Need help on Split() - Getting an error

Input file:

1 matthew@test.com EN US
2 matthew@test2.com EN GB
3 matthew@test3.com FR FR

Fields are delimited by “\t” (Tab).

scala>val User = sc.textFile(“file:///home/cloudera/ScalaTest/UserInfo.txt”)
User: org.apache.spark.rdd.RDD[String] = file:///home/cloudera/ScalaTest/UserInfo.txt MapPartitionsRDD[11] at textFile at :27

scala> val SUser = User.map(rec => rec.split("\t")(rec(0)))
SUser: org.apache.spark.rdd.RDD[String] = MapPartitionsRDD[12] at map at :29

Question 1:

scala>SUser.foreach(print)
Above statement will throw “Array out of bound” exception. what am i doing wrong?

Question 2:

scala> val SUser = User.map(rec => rec.split("\t")(rec(0), rec(2)))
Above statement is giving error. How can i select multiple fields in map transformation phase?

Thanks in advance. Appreciate your help.

Q1:
scala> val User = sc.textFile(“file:///home/cloudera/test.txt”)
User: org.apache.spark.rdd.RDD[String] = file:///home/cloudera/test.txt MapPartitionsRDD[5] at textFile at :27

scala> val SUser = User.map(rec => rec.split("\t")(0))
SUser: org.apache.spark.rdd.RDD[String] = MapPartitionsRDD[6] at map at :29

scala> SUser.collect().foreach(println)
1
2
3

Q2:
scala> val SUser = User.map(rec => (rec.split("\t")(0),rec.split("\t")(1)))
SUser: org.apache.spark.rdd.RDD[(String, String)] = MapPartitionsRDD[8] at map at :29

scala> SUser.collect().foreach(println)
(1,matthew@test.com)
(2,matthew@test2.com)
(3,matthew@test3.com)

1 Like

Hi
when you want to split the file data into columns always use “case class”. Here you go:

case class test(col_1: Int, col_2:String, col_3: Double, col_4: Int){

override def toString(col_1,col_2,col_3,col_4) = s"$col_1,$col_2,$col_3,$col_4"
}

val user = sc.textFile(“file:///home/cloudera/test.txt”)

val data = user.map(n=>val z = n.split("\t"); new test(z(0),z(1),z(2),z(3))

println(data.col_1 + data.col_2 + data.col_3 + data.col_4)
(Here “data” RDD identifies the columns using “unapply” method in case class, it is also called extraction)

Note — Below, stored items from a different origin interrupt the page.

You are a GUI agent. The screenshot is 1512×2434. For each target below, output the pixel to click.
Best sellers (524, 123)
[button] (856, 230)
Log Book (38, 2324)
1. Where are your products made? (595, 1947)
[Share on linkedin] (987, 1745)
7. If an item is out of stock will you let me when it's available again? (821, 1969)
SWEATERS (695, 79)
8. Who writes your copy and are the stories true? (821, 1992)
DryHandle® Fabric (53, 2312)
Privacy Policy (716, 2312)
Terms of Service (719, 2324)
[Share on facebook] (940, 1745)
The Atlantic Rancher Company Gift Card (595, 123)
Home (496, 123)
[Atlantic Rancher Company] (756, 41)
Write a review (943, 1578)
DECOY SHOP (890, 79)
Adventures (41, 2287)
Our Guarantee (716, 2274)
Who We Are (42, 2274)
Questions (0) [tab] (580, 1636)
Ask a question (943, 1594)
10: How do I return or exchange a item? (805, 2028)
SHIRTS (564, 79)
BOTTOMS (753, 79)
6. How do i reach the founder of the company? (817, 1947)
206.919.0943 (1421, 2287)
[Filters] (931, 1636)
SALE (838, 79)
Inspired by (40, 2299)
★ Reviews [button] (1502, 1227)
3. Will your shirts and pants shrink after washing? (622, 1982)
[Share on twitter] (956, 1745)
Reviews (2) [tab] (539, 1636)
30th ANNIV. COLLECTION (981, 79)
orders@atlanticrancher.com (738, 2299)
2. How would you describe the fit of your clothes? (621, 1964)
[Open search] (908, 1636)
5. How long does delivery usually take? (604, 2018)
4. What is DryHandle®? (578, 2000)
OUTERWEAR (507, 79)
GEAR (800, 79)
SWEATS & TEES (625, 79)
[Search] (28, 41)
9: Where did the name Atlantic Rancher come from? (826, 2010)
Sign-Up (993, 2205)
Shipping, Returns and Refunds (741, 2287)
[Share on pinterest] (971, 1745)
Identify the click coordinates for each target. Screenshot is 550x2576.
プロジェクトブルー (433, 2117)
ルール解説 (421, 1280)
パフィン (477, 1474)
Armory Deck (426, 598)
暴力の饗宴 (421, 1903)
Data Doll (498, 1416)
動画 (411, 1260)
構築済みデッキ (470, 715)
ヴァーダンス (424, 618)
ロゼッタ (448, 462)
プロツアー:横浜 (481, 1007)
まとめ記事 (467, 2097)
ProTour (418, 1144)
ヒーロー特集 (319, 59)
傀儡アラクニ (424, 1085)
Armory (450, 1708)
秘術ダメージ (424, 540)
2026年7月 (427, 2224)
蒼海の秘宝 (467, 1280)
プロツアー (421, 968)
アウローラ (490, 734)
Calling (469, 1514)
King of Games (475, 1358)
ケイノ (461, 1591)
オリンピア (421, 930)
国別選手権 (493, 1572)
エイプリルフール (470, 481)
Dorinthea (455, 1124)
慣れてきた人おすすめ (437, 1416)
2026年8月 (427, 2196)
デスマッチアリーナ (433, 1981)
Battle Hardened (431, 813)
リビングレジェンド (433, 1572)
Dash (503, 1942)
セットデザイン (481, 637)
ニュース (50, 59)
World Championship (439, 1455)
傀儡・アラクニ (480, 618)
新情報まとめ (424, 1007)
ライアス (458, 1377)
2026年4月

The above code may be bit complicated for beginners but it is the best practice as you can name the columns. In future if you have any enhancement on columns, its very easy to enhance this code.

1 Like

Spark,

Thank you for your quick response. I am a beginner and it is definitely difficult for me to understand. I did copy your response. hopefully, one day i will understand.

Sri,

Thank you for your quick response. I did test your code and it is working as expected.